Soon after Ambrose Burnside obtained rank as a major-general, he approached his old pal, McClellan, and proposed that an infantry division be organized from the eastern seaboard states, to move via ships to Palmico Sound on the North Carolina coast, and, using Roanoke Island as a base of operations, capture New Bern, opening the way for Lincoln to set up a state government with the support of the loyal slaveholders. McClellan approved the plan in October and Burnside organized the division at Annapolis. By December 12, he had a fleet of vessels comprised of sailing ships, large steamers, tugs, barges and ferry boats which were capable of transporting 15,000 men plus equipment and supplies. By the end of December, most of these vessels, along with water and coal carrying ships, were gathered at Hampton Roads.

 

The North Carolina Coast

 

On the night of January 11th, Burnside's fleet was at sea in a severe storm, beating its way south from Hampton Roads. During the transition the fleet took much damage but all vessels eventually arrived off Hatteras Inlet. The inlet, itself, had been seized several months earlier, by an expedition sent out from Fort Monroe by Ben Butler and it was through the inlet the vessels of Burnside's fleet had to sail, to reach the sound and Roanoke Island. In atttempting the fleet's transfer from the open sea to the sound, the propeller ship, City of New York, laden with supplies and ordnance stores, grounded on the bar and its crew had to be rescued by surf-boats. One of the troop vessels also grounded on the bar, but a tug boat got her off and into the sound. Such of the vessels that could not cross the bar anchored under the protection of the cape. The ship Pocohantas was lost and the gunboat, Zouave, was sunk in the sound after she crossed the bar. From the 14th of January until the 26th, storms battered the fleet, driving many of the vessels from their anchors, grounding several on the swash and the bar. Many collisions occurred, causing further damage to the fleet.

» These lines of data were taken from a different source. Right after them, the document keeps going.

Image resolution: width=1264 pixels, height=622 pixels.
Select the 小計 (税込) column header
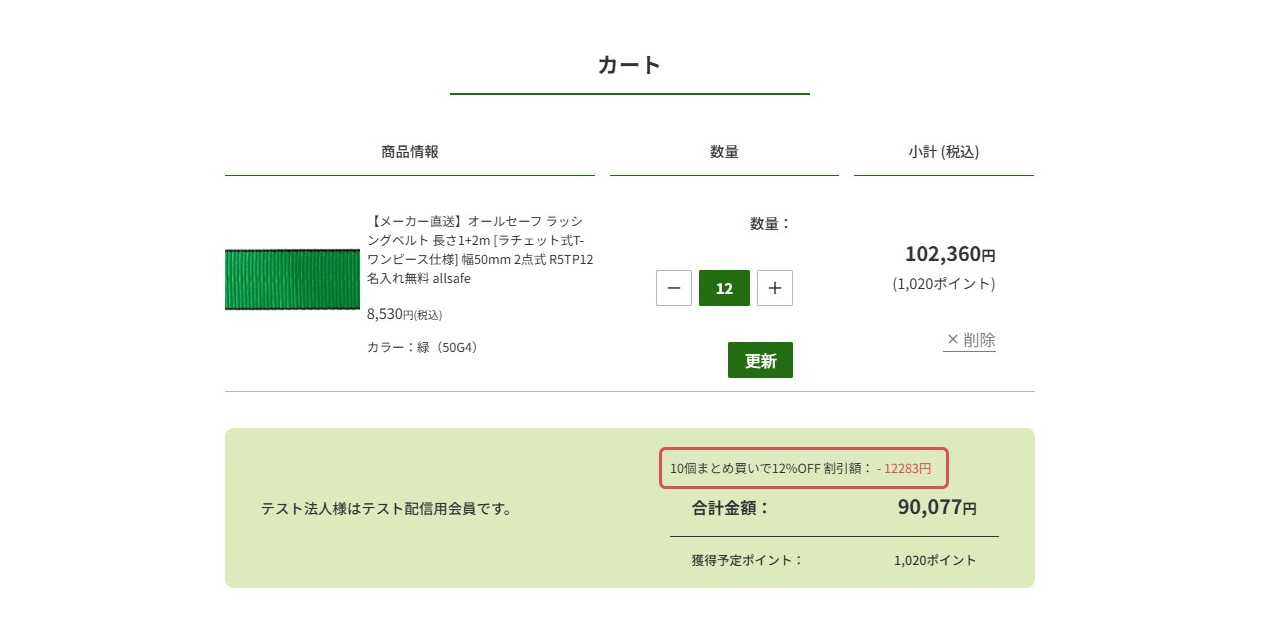(943, 152)
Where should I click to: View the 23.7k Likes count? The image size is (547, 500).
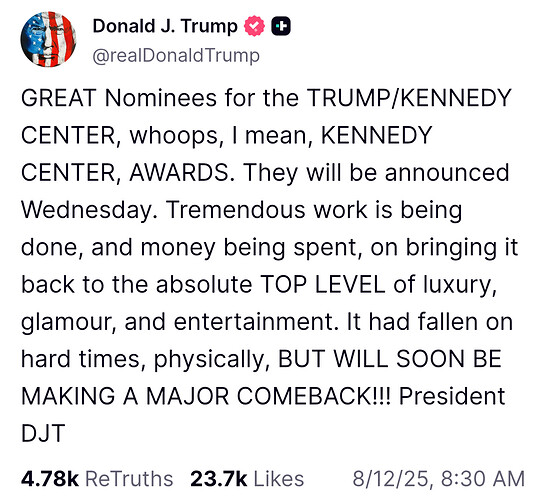coord(219,478)
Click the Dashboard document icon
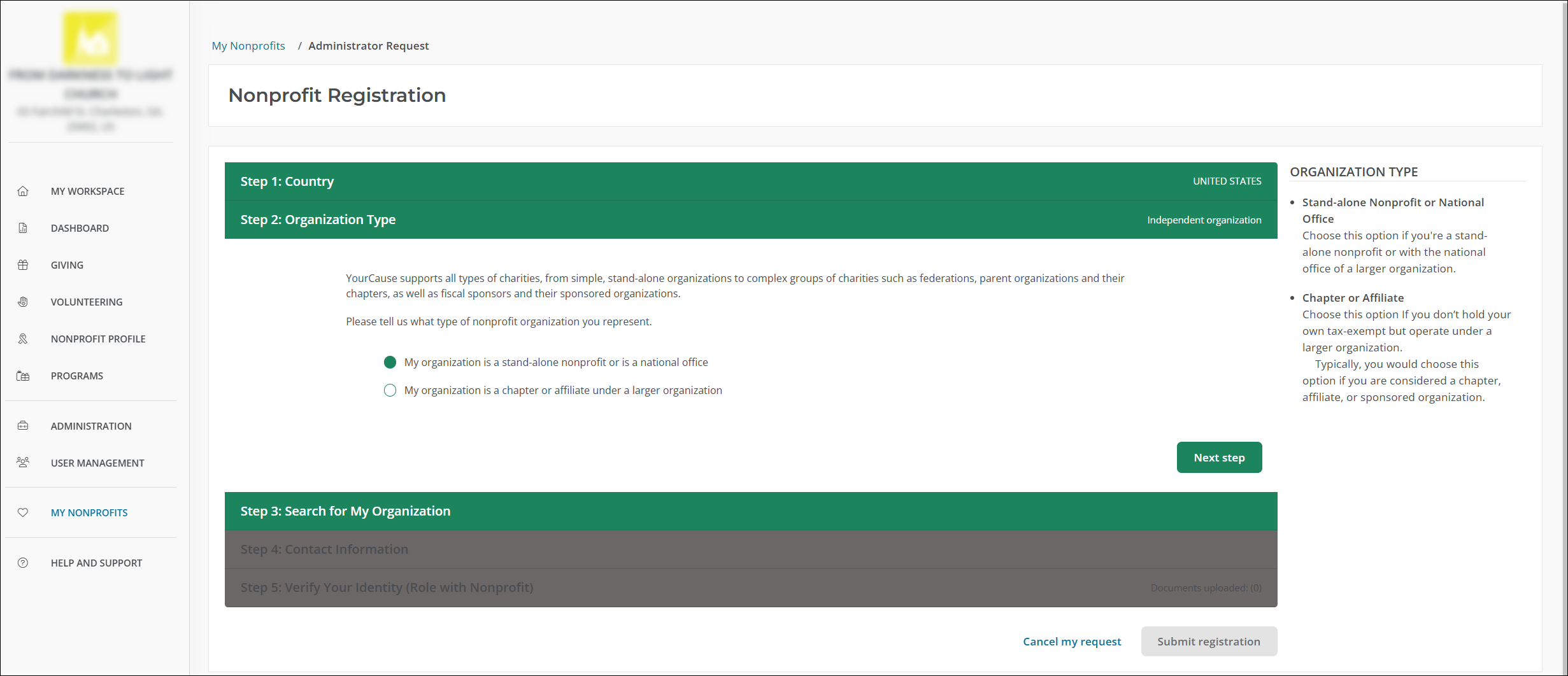This screenshot has width=1568, height=676. (23, 228)
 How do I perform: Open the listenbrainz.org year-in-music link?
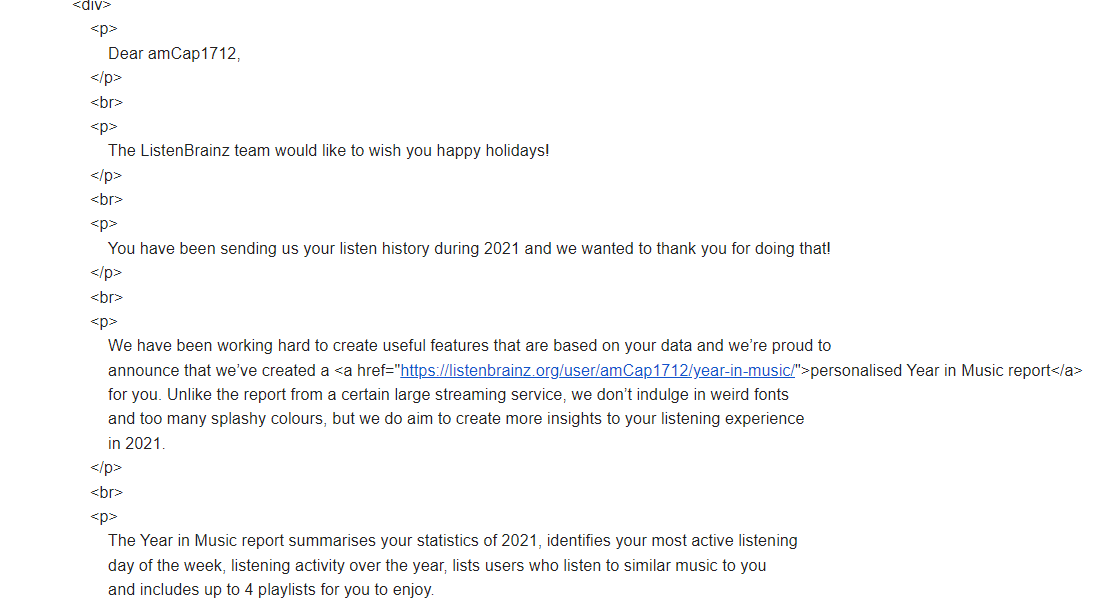point(597,371)
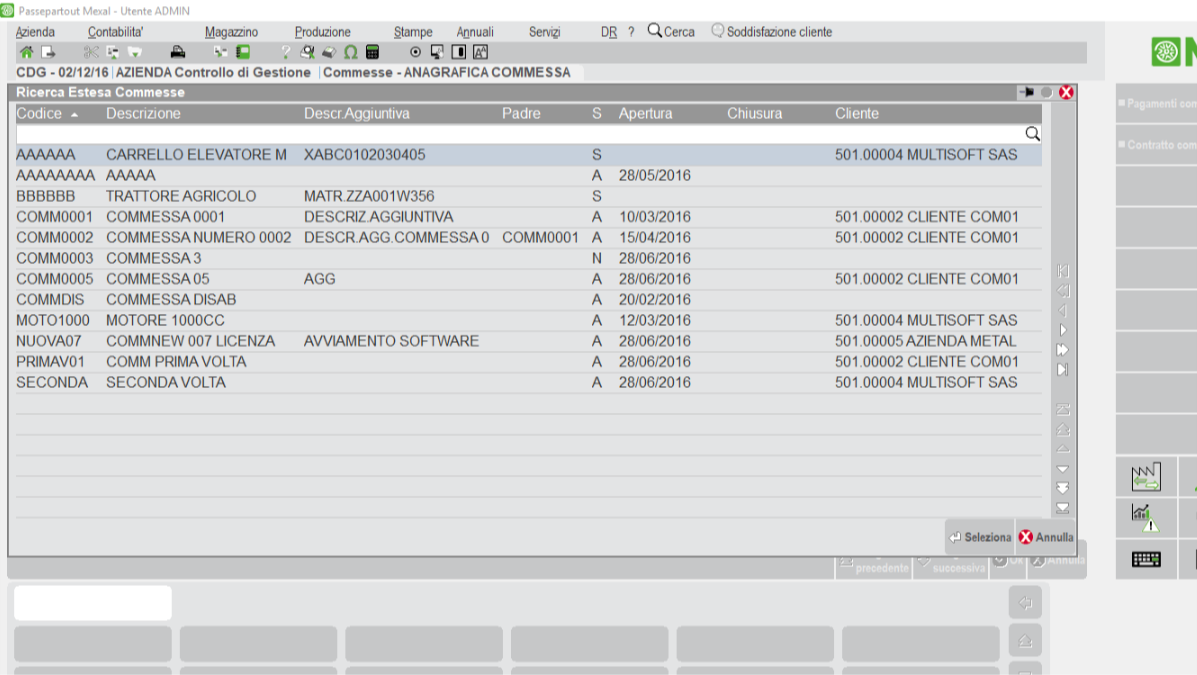This screenshot has height=675, width=1197.
Task: Click the green home icon in toolbar
Action: coord(26,52)
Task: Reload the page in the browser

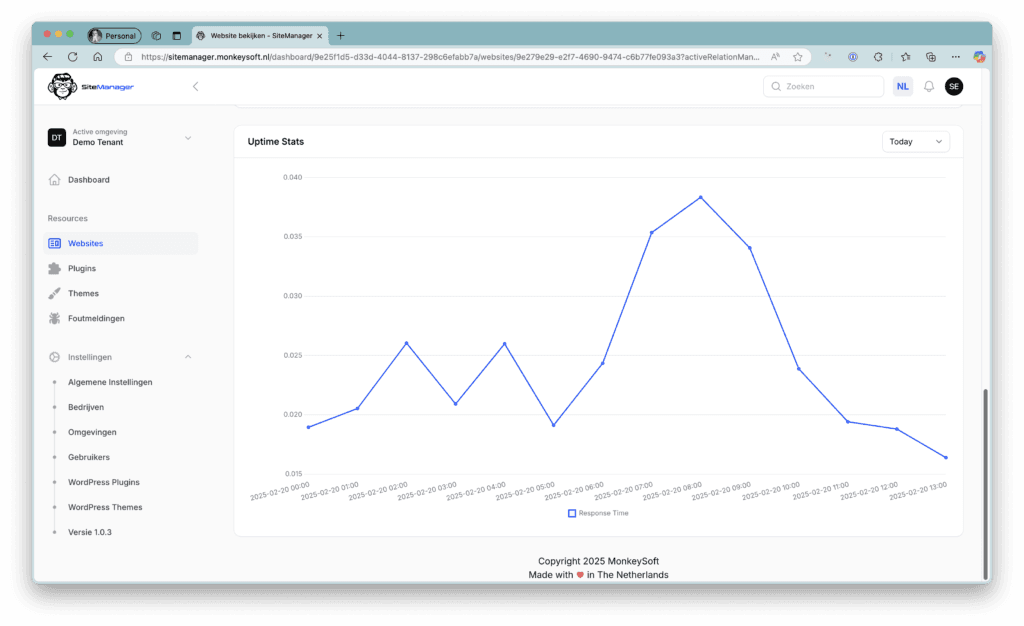Action: pyautogui.click(x=72, y=57)
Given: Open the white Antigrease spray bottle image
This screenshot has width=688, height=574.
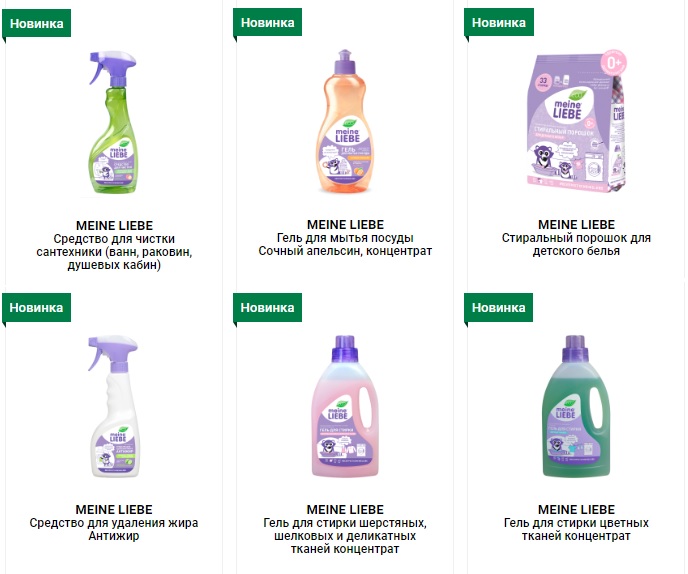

Finally, as the storms fell away, the fleet vessels gained the sound, Roanoke Island was seized, and Burnside moved to the mainland and toward New Bern.

 

FARRAGUT'S EXPEDITION

 

On November 12, Lincoln had ordered that a naval expedition be fitted out for the capture of New Orleans. Farragut was given its command, with a flotilla of gunboats to be built, under D.D.Porter's command. On January 20, Farragut assumed command of the West Gulf Blockading Squadron and reached his station at the mouth of the Mississippi on January 20. Eventually Farragut would accumulate seventeen armed vessels, carrying 177 guns.

 

The Mouth of the Mississippi

The Confederates had constructed two forts at the mouth: Fort Jackson and Fort St.Philip, and were busy trying to complete construction of a 16 gun ironclad gunboat, Mississippi,  and a ram, Manassas. Two other iron clads were under construction at New Orleans, and a third, Arkansas, was being built at Yazoo City.